Ha'aretz broke the non-story with the headline Israeli, Syrian representatives reach secret understandings:

In a series of secret meetings in Europe between September 2004 and July 2006, Syrians and Israelis formulated understandings for a peace agreement between Israel and Syria.

The main points of the understandings are as follows:
  • An agreement of principles will be signed between the two countries, and following the fulfillment of all commitments, a peace agreement will be signed.
  • As part of the agreement on principles, Israel will withdraw from the Golan Heights to the lines of 4 June, 1967. The timetable for the withdrawal remained open: Syria demanded the pullout be carried out over a five-year period, while Israel asked for the withdrawal to be spread out over 15 years.
  • At the buffer zone, along Lake Kinneret, a park will be set up for joint use by Israelis and Syrians. The park will cover a significant portion of the Golan Heights. Israelis will be free to access the park and their presence will not be dependent on Syrian approval.
  • Israel will retain control over the use of the waters of the Jordan River and Lake Kinneret.
  • The border area will be demilitarized along a 1:4 ratio (in terms of territory) in Israel's favor.
  • According to the terms, Syria will also agree to end its support for Hezbollah and Hamas and will distance itself from Iran.
You can tell the excitement this has stimulated within Ha'aretz given the plethora of spin-off articles:
More on the Israel-Syria contacts:
The article was written by Ha'aretz correspondent, Akiva Eldar. I met Eldar in Israel a few years ago and was struck by his stubborn faith in the Oslo process, suggesting a return to it three years after its collapse. By that stage, most Israelis had accepted that Oslo was not only dead, but also a mistake, and perhaps even a driver of the Palestinian terrorist war known as the second intifada. Except for a few hopefuls like Eldar.

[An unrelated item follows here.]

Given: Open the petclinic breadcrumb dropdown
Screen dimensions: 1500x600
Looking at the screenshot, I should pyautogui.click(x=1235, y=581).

Neville Chamberlain was the first to set aside the reality of security for hope and faith in peace with the Munich Agreement.

Back to the Syrian peace understandings. Setting aside the news that the relevant Israelis and Syrians reject these meetings happened or any understandings were agreed upon, what is interesting is the content of what was allegedly agreed.

In particular, consider the commitments through the lens of two attributes - reversibility of commitment, and impact on military balance of power:
  • Peace agreement signed: easily reversible, no change to military balance of power
  • Israel withdraw from the Golan: not easily reversible, favours Syria
  • Kinneret Park: easily reversible, no change
  • Control of waters: not easily reversible, no change
  • Demilitarised zone: easily reversible, no change
  • Relationship with Hezbollah, Hamas and Iran: easily reversible, favours Israel
Therefore, if the understandings had turned into an agreement, which subsequently broke down, Israel would be left with control of the waters and Syria with control of the Golan.

The other aspects would revert back to where we are now, i.e. no Kinneret park for joint use, no peace agreement, a militarised border and Syria re-establish connection with Hezballah, Hamas and Iran.

The shift to Syria of the military balance of power would remain intact.

The Oslo process shattered the idea of giving away tangible assets, like land and military equipment, for intangibles like commitment to peace. Particularly when doing such a deal with a tyrant. The Syrian understandings seem like a case of Munich and Oslo lessons not learned.

When will an agreement require Israel's counterparty to offer something as permanent and strategically important as that offered by Israel?